GLOBAL WARMING A PROBLEM BUT NOT FOR NORTHERN BASED ARCHAEOLOGISTS
Scientists have found a pre-Viking tunic in a thawing glacier, a discovery they say highlights a rare advantage of global climate change. Reuters reports that the woolen garment was uncovered in 2011 in south Norway, 6,560 feet above sea level on what is believed to have been a Roman-era trade route. Carbon dating revealed that the greenish-brown tunic was made around the year 300.
The 1,700-year-old tunic used as warm outer coat was found beside a thawing glacier shows how global warming is proving something of a boon for archaeology according to scientists, Though melting glaciers demonstrate the very real environmental threat facing the earth, this recent finding shows the benefit of climate change to the field of archaeology.

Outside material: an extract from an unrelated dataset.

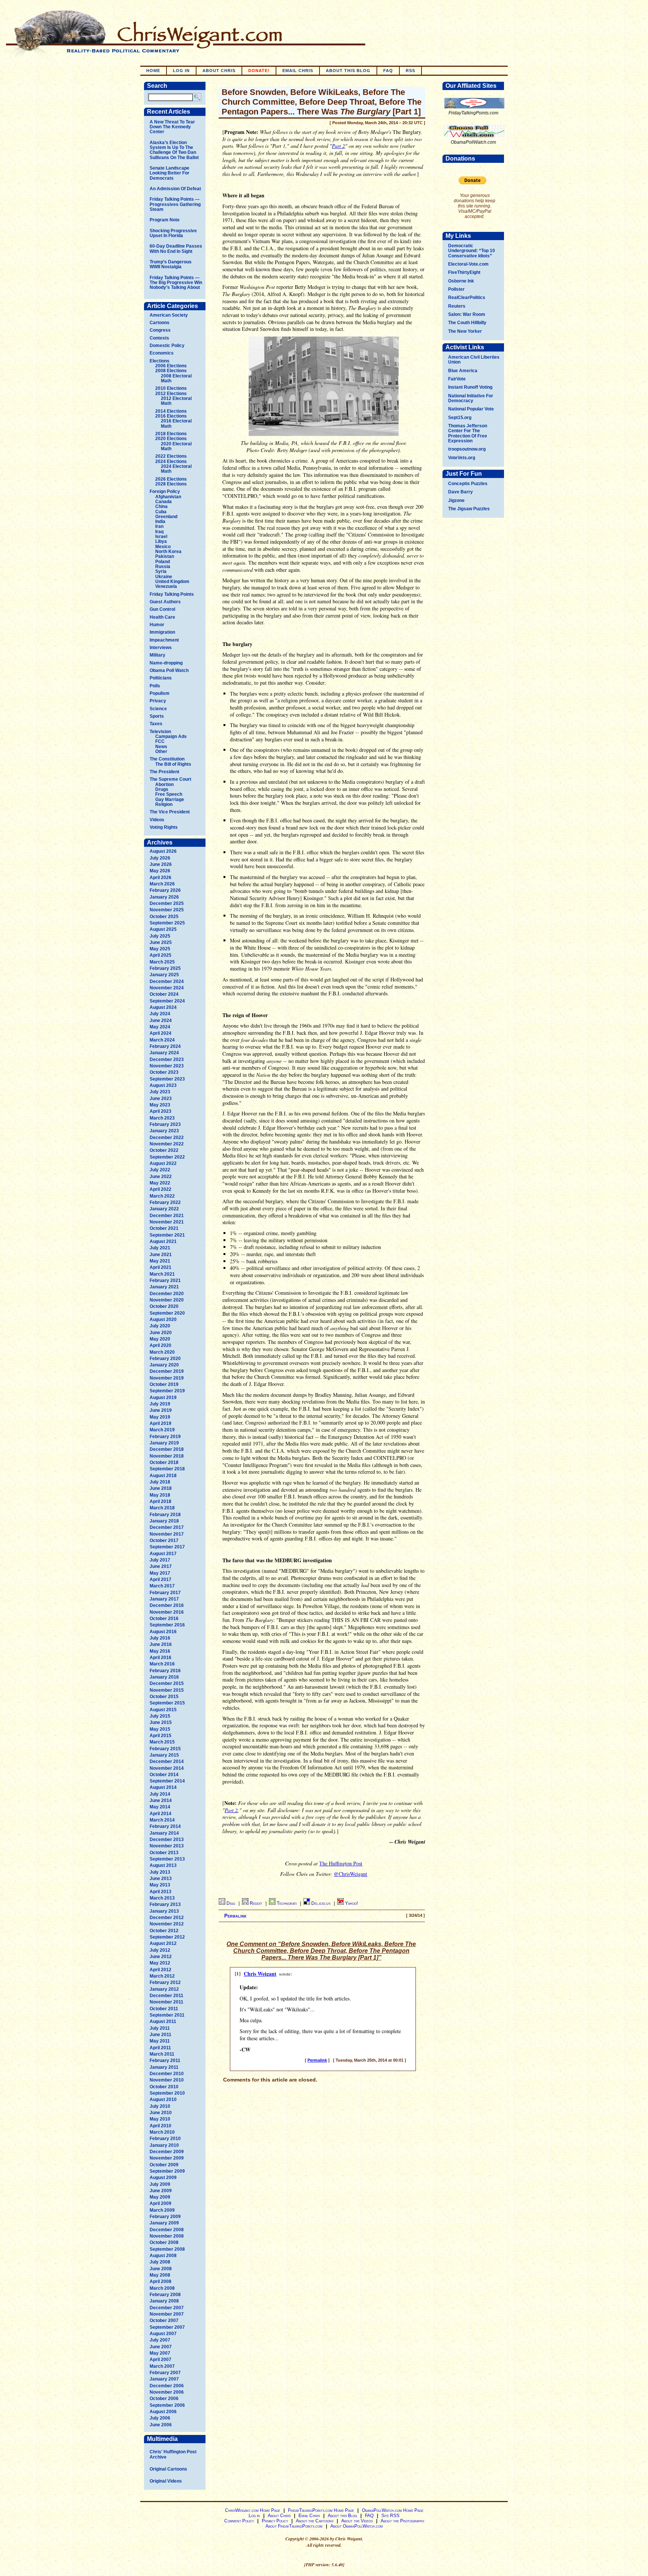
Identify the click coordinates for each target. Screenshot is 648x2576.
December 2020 (167, 1293)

"It's worrying that glaciers are melting, but it's exciting for us archaeologists," Lars Piloe, a Danish archaeologist who works on Norway's glaciers, told Reuters.
The past few years have seen many such discoveries in the melting mountains of Norway. In a 2010 interview with Reuters, Piloe noted the uncovering of more than 600 ancient artifacts, including hunting sticks, bows and arrows, and a 3,400-year-old leather shoe.